Sarah Marsom: Recognizing the need to reconsider and dismantle preservation is the first step! Next, consider looking into the resources below. Absorb:
- Dive into the Anti-Racist Historic Preservation Resources List.
- Listen to, attend events hosted by, and/or read articles (and other information) distributed by groups such as Latinos in Heritage Conservation, Asian and Pacific Islander Americans in Historic Preservation, Black in Historic Preservation, Black Landscape Architects Network, and Indigenous Archaeology Collective.
- Read Historic Real Estate: Market Morality and Politics of Preservation in the Early United States by historian Whitney Martinko to understand how the structures developed historically so you understand how to dismantle them today.
- Who do you engage with in your historic preservation work? Are you always talking to the same people or partnering with the same organizations? Who are you not talking to in your community?
- How do you support others? Are you as an individual or organization sharing information that does not have a direct benefit to you? Are you supporting individuals or organizations that are pushing for the change you want to see in the world with your time, money, or expertise? Have you recommended a place that tells stories that have been historically excluded from the larger narrative to a family member, friend, or colleague?
- Of/By/ For All has free resources that can help you ask questions like this and assess your individual or organizational historic preservation practice.
There are short-term actions we can take to encourage change, but dismantling preservation is a long-term goal. I would love to hear suggestions from all of you on how you are working to dismantle preservation!
History@Work: What’s next for Dismantle Preservation?
Sarah Marsom: #DismantlePreservation is coming back July 26-30, 2021! This year’s unconference will work to continue pushing cultural resource conversations in a range of directions. We will strive to feature exclusively current students and recent graduates (up to 2-ish years out from highest degree, certification, or educational intensive pursued), but people of all educational backgrounds are encouraged to submit an idea.
In addition, the #DismantlePreservation initiatives will continue to be intertwined with my advocacy efforts to help preservation practitioners develop labor equity to ensure people want to enter the field, grow as practitioners, and have fulfilling careers. In 2020, those efforts meant advocating for people to reconsider the field’s hiring process with a specific emphasis on labor equity/salary transparency. To date, four job boards and one virtual preservation community space have implemented policies that require compensation information in order for job listings to be shared. In 2021, I’m researching how cultural resource field internships (hours, pay, types of organizations offering them, academic credit requirements) operate to better develop strategies to help support and cultivate emerging professionals. There will also be a 2021 DismantlePreservation: (un)Official 40 Under 40 list.

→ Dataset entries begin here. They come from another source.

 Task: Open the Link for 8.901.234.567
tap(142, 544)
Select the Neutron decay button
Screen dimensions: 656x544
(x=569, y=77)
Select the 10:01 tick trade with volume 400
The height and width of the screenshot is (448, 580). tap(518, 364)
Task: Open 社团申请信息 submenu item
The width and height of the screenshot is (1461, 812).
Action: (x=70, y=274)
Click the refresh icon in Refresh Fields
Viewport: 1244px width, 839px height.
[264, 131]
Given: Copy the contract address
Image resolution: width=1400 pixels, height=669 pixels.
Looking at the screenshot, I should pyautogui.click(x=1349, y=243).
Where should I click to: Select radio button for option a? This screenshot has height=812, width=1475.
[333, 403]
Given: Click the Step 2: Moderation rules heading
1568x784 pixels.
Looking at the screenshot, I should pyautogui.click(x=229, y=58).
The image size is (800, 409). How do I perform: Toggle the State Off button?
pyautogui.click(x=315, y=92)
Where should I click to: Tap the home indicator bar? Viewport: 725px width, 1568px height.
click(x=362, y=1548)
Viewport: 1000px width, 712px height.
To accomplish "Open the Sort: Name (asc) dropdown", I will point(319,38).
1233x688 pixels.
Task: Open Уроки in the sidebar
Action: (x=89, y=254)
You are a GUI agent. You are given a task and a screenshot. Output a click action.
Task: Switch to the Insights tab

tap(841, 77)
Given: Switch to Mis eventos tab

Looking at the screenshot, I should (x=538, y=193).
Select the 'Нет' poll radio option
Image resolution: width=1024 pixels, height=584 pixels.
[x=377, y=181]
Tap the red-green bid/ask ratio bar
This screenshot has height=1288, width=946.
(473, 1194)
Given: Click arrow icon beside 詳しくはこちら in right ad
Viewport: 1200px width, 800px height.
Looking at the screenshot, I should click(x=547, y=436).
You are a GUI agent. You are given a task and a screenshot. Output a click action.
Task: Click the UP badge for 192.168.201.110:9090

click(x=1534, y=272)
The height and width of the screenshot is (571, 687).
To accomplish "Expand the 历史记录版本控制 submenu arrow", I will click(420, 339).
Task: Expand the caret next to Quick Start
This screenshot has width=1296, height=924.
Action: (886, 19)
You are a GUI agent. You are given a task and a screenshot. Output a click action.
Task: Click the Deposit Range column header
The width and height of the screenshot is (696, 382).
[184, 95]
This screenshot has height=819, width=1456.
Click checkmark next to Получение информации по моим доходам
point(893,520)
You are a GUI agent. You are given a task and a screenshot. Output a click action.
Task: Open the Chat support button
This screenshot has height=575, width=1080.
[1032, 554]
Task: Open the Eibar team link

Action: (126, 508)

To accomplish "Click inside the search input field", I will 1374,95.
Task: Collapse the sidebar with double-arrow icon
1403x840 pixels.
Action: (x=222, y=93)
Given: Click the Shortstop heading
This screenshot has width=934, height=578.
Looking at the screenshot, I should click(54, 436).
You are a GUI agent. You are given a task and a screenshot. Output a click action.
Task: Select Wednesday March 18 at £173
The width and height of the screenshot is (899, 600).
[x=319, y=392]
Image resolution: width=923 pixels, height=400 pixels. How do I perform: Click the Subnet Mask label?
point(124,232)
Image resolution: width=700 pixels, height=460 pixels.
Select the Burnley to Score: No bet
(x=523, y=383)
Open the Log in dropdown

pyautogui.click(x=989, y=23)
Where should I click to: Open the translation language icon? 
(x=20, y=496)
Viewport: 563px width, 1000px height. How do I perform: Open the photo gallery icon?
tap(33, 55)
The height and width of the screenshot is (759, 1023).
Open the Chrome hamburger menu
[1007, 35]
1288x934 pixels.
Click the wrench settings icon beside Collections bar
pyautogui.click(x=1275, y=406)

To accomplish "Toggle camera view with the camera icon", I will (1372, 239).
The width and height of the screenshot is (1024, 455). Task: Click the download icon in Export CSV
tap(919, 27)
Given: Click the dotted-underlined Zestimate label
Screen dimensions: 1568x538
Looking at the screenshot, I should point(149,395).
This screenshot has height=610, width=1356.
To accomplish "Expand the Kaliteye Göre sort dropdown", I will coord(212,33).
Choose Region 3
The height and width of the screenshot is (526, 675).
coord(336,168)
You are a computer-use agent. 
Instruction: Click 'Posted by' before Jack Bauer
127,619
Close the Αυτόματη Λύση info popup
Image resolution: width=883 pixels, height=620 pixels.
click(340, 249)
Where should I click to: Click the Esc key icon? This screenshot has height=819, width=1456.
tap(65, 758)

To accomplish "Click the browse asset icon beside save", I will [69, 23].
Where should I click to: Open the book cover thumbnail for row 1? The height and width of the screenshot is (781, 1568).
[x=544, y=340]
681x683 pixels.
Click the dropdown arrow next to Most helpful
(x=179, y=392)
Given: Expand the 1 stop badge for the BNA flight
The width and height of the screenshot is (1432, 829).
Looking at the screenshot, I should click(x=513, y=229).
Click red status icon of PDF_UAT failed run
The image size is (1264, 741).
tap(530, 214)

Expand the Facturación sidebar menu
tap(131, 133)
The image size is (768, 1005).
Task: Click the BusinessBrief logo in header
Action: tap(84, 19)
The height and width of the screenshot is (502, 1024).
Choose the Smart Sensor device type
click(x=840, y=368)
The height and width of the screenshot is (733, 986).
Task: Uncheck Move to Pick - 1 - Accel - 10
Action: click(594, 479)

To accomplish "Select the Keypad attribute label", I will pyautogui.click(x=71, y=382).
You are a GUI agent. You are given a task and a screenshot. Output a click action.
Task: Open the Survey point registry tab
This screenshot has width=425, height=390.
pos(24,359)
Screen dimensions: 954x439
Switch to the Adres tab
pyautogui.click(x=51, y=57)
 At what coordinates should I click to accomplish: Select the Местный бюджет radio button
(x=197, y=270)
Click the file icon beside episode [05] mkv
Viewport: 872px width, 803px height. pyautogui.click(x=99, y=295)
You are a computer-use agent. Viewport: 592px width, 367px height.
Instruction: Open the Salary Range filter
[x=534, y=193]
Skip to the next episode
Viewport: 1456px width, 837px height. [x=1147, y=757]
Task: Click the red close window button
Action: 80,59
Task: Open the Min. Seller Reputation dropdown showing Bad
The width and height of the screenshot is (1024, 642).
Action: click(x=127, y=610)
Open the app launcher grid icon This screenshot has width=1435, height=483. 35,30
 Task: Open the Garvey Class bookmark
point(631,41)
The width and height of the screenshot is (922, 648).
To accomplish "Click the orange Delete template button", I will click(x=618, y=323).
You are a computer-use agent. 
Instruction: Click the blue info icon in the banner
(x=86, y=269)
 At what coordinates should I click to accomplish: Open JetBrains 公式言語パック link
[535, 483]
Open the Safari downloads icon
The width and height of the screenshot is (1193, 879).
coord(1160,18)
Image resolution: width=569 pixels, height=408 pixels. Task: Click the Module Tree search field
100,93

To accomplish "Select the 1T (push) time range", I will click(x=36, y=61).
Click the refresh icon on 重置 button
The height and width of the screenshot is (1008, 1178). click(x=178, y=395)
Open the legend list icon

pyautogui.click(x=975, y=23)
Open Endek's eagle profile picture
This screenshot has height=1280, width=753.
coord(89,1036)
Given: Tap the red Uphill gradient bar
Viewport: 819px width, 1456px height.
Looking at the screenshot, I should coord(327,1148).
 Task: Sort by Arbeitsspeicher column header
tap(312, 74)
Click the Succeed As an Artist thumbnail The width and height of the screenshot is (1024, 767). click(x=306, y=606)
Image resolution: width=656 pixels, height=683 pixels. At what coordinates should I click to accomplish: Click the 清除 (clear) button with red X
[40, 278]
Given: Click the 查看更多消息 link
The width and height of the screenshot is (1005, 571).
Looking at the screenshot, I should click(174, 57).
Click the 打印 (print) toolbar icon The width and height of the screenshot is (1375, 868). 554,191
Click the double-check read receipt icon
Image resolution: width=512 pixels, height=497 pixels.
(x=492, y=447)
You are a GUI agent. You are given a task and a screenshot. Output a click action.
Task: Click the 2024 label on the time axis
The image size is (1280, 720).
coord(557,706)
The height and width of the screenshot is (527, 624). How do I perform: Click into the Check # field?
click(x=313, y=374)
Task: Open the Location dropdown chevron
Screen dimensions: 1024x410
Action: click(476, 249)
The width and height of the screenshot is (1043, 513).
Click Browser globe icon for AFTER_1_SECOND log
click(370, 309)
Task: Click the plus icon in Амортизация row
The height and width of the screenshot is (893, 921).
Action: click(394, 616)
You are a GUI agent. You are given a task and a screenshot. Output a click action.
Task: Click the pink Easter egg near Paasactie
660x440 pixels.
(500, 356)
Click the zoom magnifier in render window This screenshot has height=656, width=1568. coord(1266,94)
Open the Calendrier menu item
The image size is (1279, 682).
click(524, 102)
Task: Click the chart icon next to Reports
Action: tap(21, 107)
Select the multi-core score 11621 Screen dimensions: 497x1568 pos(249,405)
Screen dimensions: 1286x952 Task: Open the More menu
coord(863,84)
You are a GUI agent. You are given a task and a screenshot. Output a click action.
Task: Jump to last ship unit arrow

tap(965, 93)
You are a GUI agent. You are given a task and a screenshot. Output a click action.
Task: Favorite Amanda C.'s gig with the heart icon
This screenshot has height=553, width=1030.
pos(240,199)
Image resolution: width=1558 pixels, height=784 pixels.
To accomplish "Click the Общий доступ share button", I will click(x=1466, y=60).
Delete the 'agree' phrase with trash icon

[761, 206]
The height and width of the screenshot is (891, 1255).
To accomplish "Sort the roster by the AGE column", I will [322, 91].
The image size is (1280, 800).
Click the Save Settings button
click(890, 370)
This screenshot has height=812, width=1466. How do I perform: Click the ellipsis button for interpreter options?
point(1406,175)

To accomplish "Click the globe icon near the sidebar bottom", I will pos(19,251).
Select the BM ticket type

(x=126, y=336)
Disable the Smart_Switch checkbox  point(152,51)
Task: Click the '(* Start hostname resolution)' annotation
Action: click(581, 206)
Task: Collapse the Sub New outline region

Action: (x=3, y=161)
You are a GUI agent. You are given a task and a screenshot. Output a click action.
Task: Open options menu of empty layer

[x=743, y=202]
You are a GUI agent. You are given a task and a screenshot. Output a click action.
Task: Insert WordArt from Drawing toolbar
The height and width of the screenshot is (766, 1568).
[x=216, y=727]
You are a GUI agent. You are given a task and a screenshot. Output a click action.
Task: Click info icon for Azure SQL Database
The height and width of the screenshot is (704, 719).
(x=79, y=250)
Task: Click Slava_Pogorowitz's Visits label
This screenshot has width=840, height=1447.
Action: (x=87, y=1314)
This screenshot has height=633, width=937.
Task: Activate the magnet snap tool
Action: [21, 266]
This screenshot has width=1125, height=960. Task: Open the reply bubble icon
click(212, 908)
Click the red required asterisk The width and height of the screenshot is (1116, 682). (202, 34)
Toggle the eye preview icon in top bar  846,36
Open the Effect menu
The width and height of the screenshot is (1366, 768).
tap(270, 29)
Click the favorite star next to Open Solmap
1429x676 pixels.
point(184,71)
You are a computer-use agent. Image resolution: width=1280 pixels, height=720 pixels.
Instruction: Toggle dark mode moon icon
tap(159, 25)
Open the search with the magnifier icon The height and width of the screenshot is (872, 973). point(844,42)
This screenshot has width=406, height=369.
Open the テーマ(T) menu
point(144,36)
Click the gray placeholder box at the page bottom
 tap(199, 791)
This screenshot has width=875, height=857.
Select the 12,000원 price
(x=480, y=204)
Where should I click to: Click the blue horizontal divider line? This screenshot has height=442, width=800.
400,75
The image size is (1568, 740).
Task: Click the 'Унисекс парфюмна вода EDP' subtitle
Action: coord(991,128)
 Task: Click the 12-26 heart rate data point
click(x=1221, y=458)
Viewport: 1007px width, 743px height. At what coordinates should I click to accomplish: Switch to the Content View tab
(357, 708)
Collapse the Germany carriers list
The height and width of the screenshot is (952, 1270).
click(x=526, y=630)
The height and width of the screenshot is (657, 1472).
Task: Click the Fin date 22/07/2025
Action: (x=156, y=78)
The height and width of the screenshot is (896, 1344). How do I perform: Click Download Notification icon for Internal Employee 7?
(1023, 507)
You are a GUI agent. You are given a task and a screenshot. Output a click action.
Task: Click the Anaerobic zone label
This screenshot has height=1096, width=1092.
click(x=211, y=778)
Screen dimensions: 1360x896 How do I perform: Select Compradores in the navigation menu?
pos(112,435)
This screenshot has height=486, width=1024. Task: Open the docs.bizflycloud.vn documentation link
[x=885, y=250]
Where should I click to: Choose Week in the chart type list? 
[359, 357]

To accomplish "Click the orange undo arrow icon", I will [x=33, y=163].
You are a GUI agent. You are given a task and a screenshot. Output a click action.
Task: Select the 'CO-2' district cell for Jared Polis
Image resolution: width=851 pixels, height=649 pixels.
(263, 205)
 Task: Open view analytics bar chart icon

History@Work: Thanks so much for chatting with us! We look forward to seeing how Dismantle Preservation evolves.
 Priority will be given to recent grads, but feel free to submit an idea even if you obtained your highest degree more than 2-ish years ago. An educational intensive does not have to be something hosted by an academic organization. Some examples of what qualifies: Victorian Society in America’s summer schools, City of San Antonio’s Wood Window Restoration Certification, or the ARCUS Fellows Program.
~Sarah Marsom is a heritage resource consultant working to empower the next generation of community advocates and increase representation of lesser-known histories. Her work has been featured in Curbed, Traditional Building Magazine, and the National Parks Service’s LGBTQ America Theme Study, among other publications and podcasts.